Insurance Claim Denial – Water Leak

For lawyers who handle claims against insurance companies, here is a case regarding a claim against a homeowners policy and a water leak.  The case is from the Western District of Texas, San Antonio Division.  The case is styled, William Burman v. State Farm Lloyds.  It is a partial summary judgment case.

Burman had a homeowners policy of insurance with State Farm.  Burman experienced a water leak and filed a claim.  State Farm retained an engineer, Lara, to determine whether the leak caused the foundation to move.  Lara’s report stated “that the observed foundation movements are primarily the result of seasonal moisture changes, and vegetation effects.  Also, that a line identified by American Leak Detection was leaking and exacerbated the foundation movements in an isolated area of the residence.

The area effected by the leak was paid for by State Farm but the claim for other areas was denied asserting the foundation problems predated the leak and the leak damage did not warrant underpinning.

Burman hired an expert who stated otherwise.

Burman sued State Farm for not paying the entire claim.

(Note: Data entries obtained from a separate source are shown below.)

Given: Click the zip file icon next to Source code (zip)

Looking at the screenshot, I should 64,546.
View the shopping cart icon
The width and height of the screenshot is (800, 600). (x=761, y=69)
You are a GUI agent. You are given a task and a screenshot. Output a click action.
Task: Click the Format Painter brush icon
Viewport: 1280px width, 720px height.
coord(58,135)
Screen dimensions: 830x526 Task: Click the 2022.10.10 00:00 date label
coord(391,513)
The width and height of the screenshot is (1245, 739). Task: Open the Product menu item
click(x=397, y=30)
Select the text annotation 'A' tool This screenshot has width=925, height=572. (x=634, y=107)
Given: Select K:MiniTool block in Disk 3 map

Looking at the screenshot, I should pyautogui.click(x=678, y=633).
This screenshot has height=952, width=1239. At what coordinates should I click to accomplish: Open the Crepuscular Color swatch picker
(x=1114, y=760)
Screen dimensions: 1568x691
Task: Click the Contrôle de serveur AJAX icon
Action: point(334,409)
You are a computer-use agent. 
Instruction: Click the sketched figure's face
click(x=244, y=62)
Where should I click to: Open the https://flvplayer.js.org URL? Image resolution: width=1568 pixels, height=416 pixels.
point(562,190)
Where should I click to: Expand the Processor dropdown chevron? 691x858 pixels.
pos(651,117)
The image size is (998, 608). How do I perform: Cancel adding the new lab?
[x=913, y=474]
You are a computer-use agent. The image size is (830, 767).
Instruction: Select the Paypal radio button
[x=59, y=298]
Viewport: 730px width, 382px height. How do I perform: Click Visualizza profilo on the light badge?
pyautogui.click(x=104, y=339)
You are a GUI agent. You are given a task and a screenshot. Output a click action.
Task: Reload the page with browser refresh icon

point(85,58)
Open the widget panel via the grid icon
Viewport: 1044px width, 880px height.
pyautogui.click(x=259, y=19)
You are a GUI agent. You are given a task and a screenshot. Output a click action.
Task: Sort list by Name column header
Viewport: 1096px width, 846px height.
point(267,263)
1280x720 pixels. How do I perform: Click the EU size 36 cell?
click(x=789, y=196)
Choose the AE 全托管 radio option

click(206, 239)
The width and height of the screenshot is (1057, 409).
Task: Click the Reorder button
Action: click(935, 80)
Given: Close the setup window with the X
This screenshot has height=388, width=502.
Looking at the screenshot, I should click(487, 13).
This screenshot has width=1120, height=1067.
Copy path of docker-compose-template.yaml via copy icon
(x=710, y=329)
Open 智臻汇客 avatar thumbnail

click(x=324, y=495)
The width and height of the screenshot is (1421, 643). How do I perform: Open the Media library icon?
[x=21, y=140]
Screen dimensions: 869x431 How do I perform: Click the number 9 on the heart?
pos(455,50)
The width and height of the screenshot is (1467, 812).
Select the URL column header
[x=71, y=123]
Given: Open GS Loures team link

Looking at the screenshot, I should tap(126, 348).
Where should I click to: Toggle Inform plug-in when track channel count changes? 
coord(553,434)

In diversity cases, like this one, the job of the Court is to apply Texas law, which says the general rules of contract construction apply to insurance policies.  The Court is to strictly construe ambiguities against the insurer.  When there is no ambiguity, the Court’s duty is to give the words used in the contract, their plain meaning.

The relevant part of the policy reads:



We insure for accidental direct physical loss to the property described in Coverage A, except as provided in SECTION I–LOSSES NOT INSURED.

Section I Losses Not Insured provides:


1. We do not insure for any loss to the property described in Coverage A which consists of, or is directly and immediately caused by, one or more of the perils listed in items a. through n. below, regardless of whether the loss occurs suddenly or gradually, involves isolated or widespread damage, arises from natural or external forces, or occurs as a result of any combination of these: …

l. settling, cracking, shrinking, bulging, or expansion of pavements, patios, foundation, walls, floors, roofs or ceilings; ….

The Dwelling Foundation Endorsement (“DFE”)amended the policy as follows:

Dwelling Foundation Coverage. We cover loss caused by and consisting of settling, cracking, shrinking, bulging,or expansion of the foundation, floor slab or footings that support the dwelling caused by seepage or leakage of water or steam from within a plumbing, heating, air conditioning or automatic fire protective sprinkler system.

This coverage includes the cost of tearing out and replacing any part of the building necessary to repair the system from which the leakage or seepage occurred.

We do not cover loss to the system from which the water or steam escaped.

Limit of Liability. Our limit of liability for this coverage will not exceed an amount equal to 15% of the COVERAGE A—DWELLING limit applicable on the date of loss.

The issue in this case is whether the claimed foundation damage is covered by Coverage A or whether it falls in an exclusion.  If the damage is covered by Coverage A, the DFE provides the sole coverage for the damage.  If the DFE applies then any successful breach of contract claim is limited to 15 percent of the dwelling limit.

The Court found the policy language unambiguous.

After reviewing the policy and the evidence before the Court, the Court concluded that the DFE is the only coverage and its liability limit applies.